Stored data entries
□ □ □ □
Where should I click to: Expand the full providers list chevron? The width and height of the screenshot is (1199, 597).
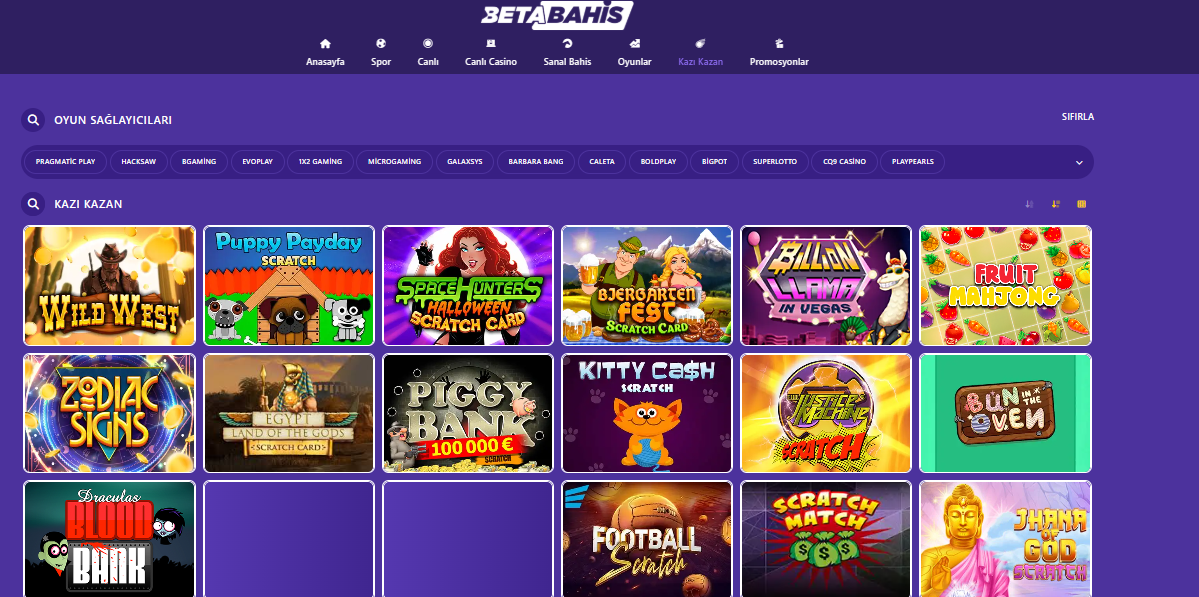1079,163
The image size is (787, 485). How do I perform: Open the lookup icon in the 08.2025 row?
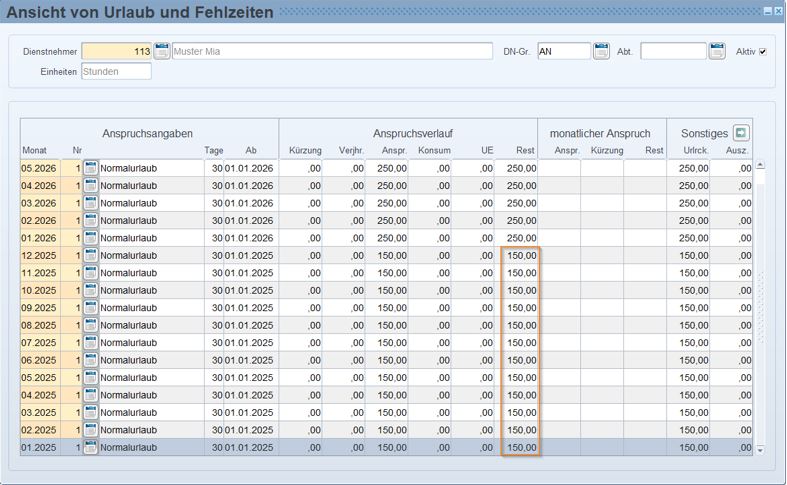coord(91,325)
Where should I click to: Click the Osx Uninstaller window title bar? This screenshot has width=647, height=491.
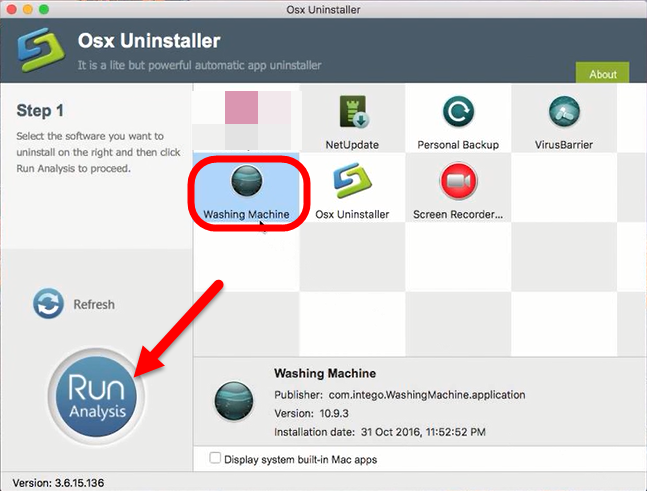323,10
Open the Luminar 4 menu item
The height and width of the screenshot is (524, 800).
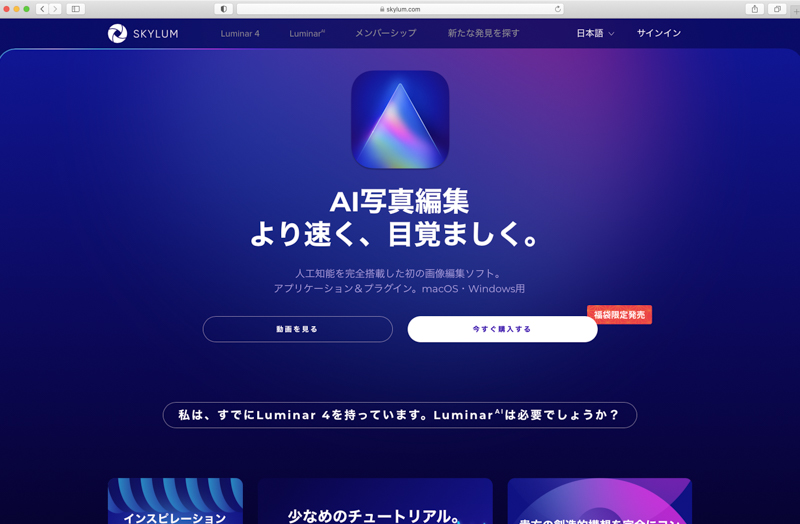point(240,34)
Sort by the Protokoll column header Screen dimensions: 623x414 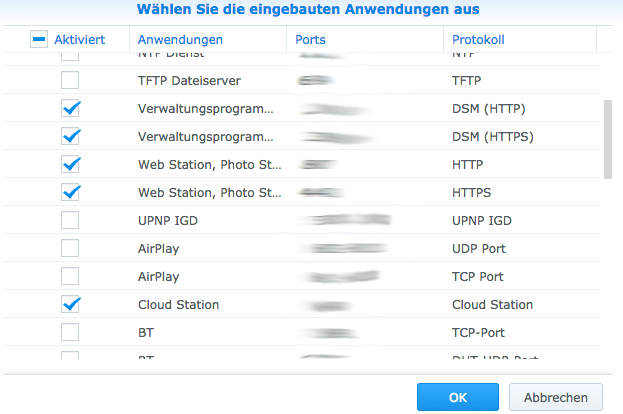click(481, 39)
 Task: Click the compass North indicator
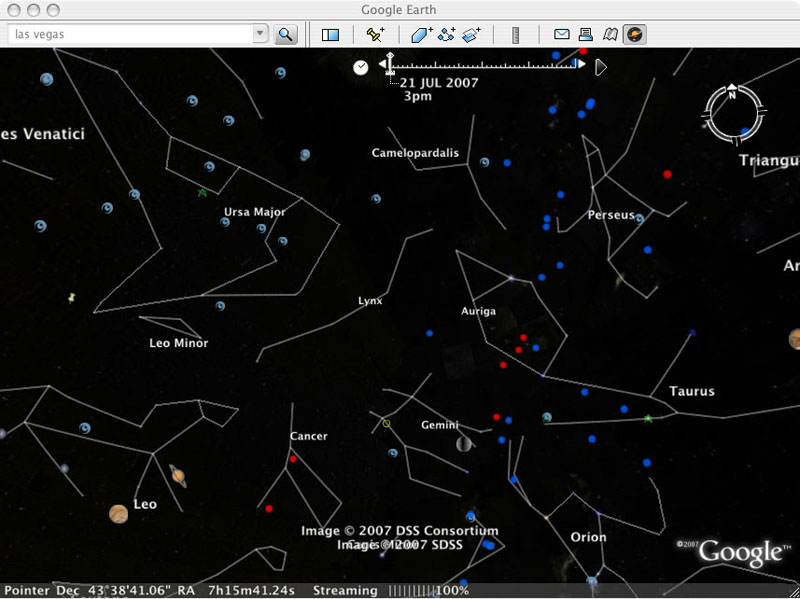(732, 95)
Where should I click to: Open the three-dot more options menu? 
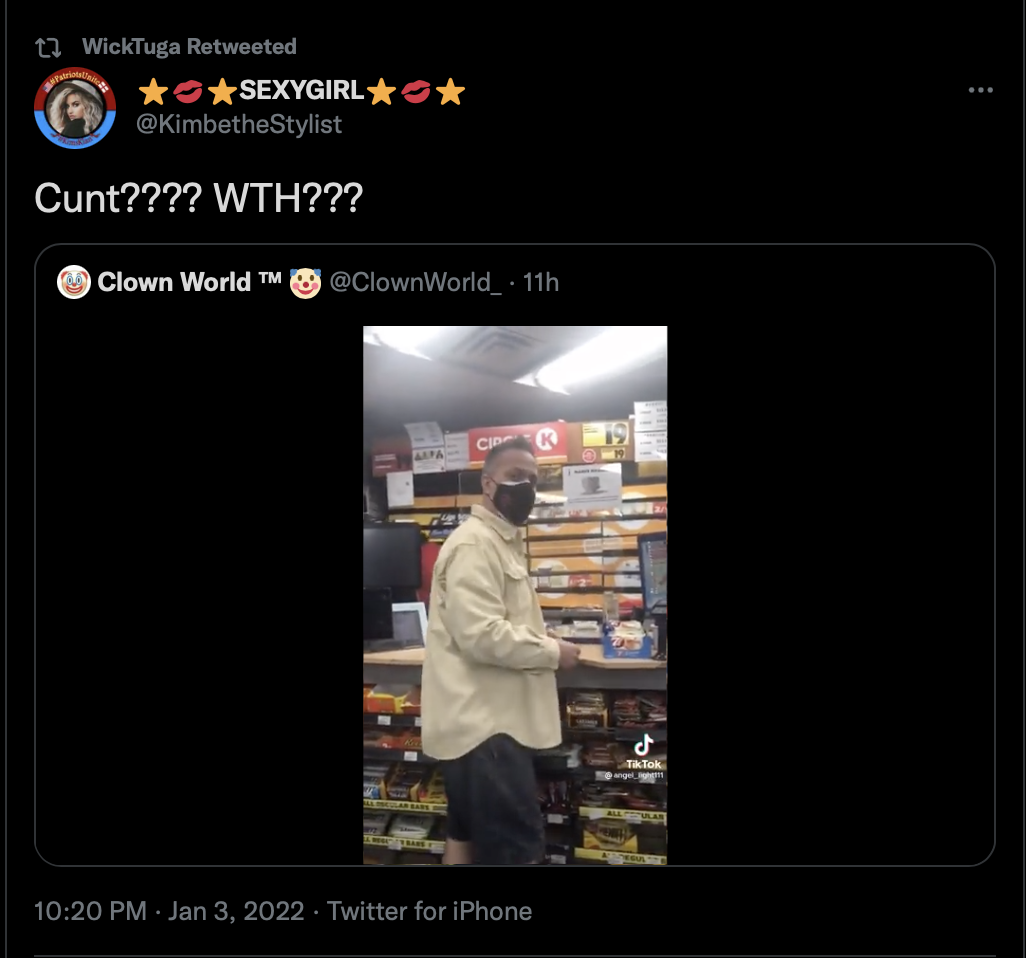coord(980,90)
□ □ □ □
▸ WORK INSTRUCTION: Skip the pictures. Return exactly the lines from the one containing "Task: Click the compass North indicator" through the end of the data above, both included, and nothing besides.

▸ RESPONSE:
 Task: Click the compass North indicator
(732, 95)
Where should I click to: Open the three-dot more options menu? 
coord(980,90)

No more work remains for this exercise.